[Data extract — start]
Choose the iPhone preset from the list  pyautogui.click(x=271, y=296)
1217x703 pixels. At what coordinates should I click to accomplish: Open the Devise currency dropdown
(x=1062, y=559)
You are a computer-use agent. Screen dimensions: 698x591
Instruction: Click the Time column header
[Data extract — finish]
[Data extract — start]
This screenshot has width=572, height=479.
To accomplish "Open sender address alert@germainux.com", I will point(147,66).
[Data extract — finish]
[Data extract — start]
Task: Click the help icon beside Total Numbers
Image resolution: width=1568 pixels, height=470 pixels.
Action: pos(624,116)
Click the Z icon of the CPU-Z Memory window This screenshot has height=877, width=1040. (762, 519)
[Data extract — finish]
Look for the word "screenshot" in every line of the records. State how many lines contain it, and write only the number.

- Exercise result -
2